Operators
About
Operators are software extensions to Kubernetes that make use of custom resources to manage applications and their components. Operators follow Kubernetes principles, notably the control loop.
The operator pattern aims to capture the key aim of a human operator who is managing a service or set of services. Human operators who look after specific applications and services have deep knowledge of how the system ought to behave, how to deploy it, and how to react if there are problems.
Our first operator, PostgreSQL
Rather than deploy a VM, install postgres and manage it by hand, let's use an operator to do all the heavy lifting for us. With the operator installed we can declaratively write how we want our cluster to be, how many nodes, what type of replication and how backups happen. All with a few lines of yaml.. so let's go!
Crunchy Data PGO
A company named Crunchy Data have written a great PGSQL operator, Crunchy Data PGO. It provides high-availability, disaster-recovery, monitoring, TLS.. everything a good postgres cluster needs.
Install the operator
The recommended install method is to fork the repository, so hit github to create the fork and we'll continue on from there.

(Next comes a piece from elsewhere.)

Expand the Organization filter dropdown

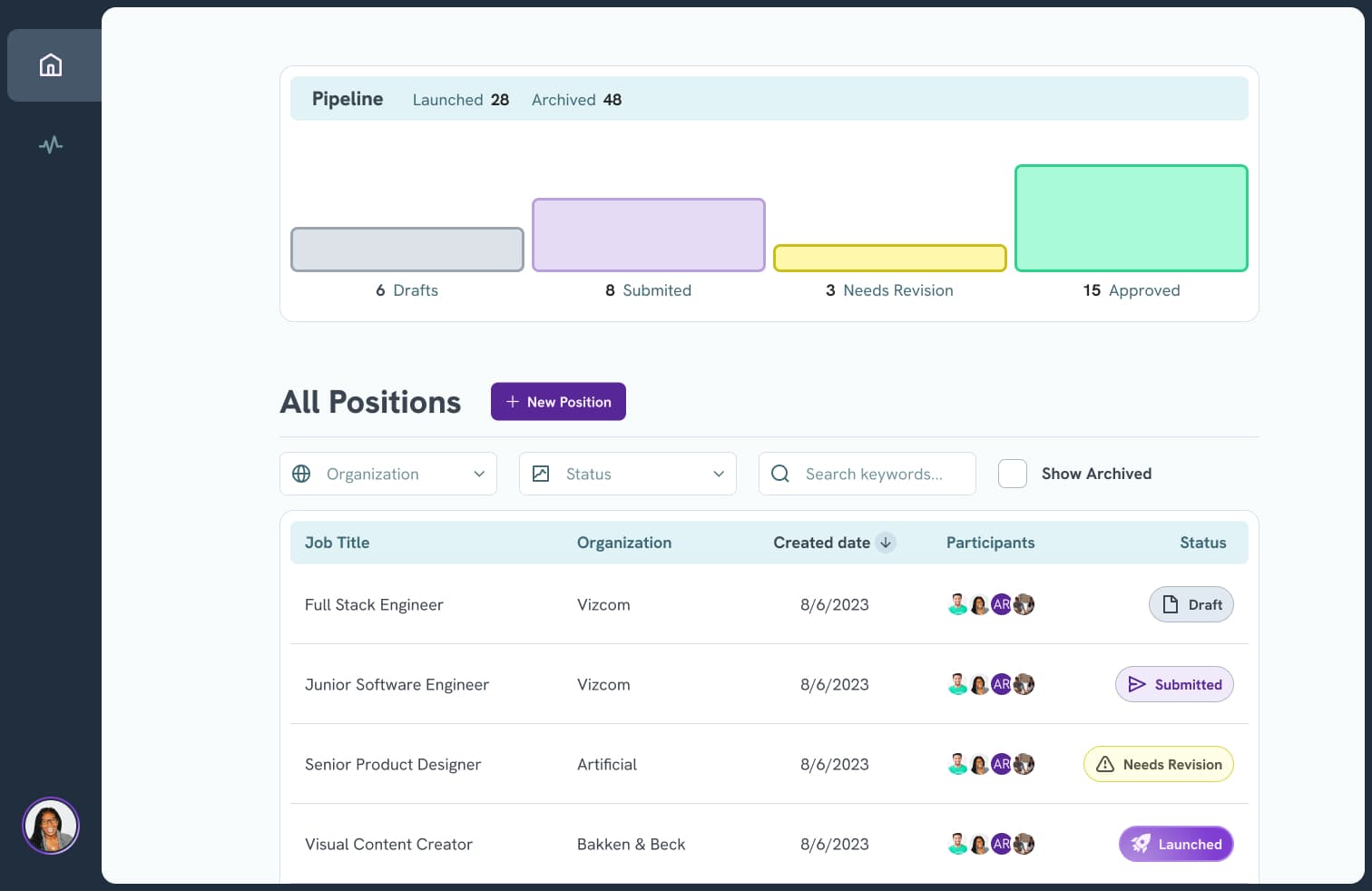point(478,474)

Clone your fork to your local workstation
YOUR_GITHUB_UN="$YOUR_GITHUB_USERNAME"
git clone --depth 1 "git@github.com:${YOUR_GITHUB_UN}/postgres-operator-examples.git"

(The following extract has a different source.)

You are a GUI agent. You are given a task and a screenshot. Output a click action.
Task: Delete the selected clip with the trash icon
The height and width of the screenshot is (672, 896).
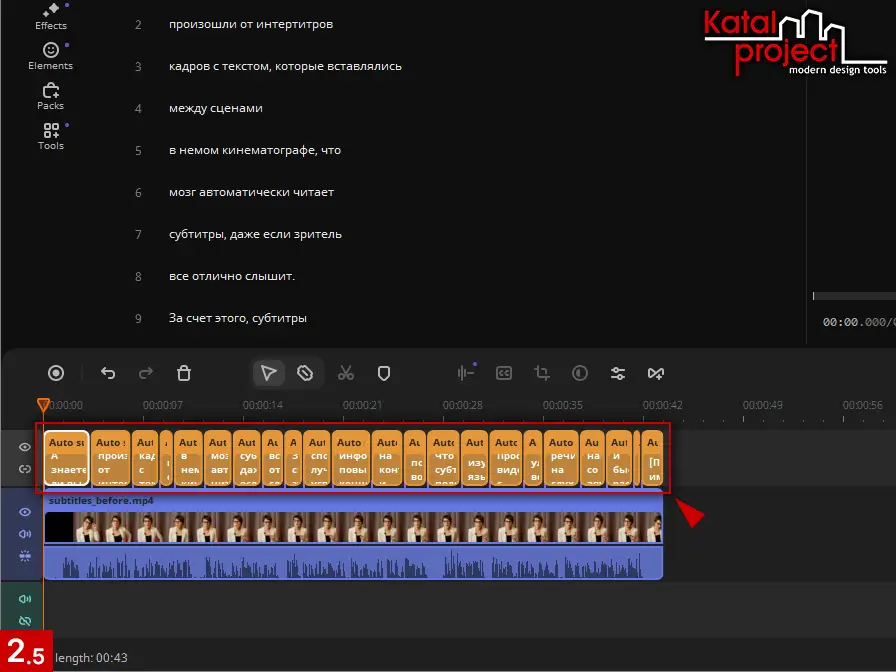coord(184,373)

cd postgres-operator-examples
Now we're ready to install:
kubectl apply -k kustomize/install/namespace
kubectl apply --server-side -k kustomize/install/default
and we can check the status by running:
kubectl -n postgres-operator get pods \
--selector=postgres-operator.crunchydata.com/control-plane=postgres-operator \
--field-selector=status.phase=Running
Once you you see 1 pod with Running status like below
Congratulations, you've now got an operator installed and are ready to use it to create a postgresql cluster.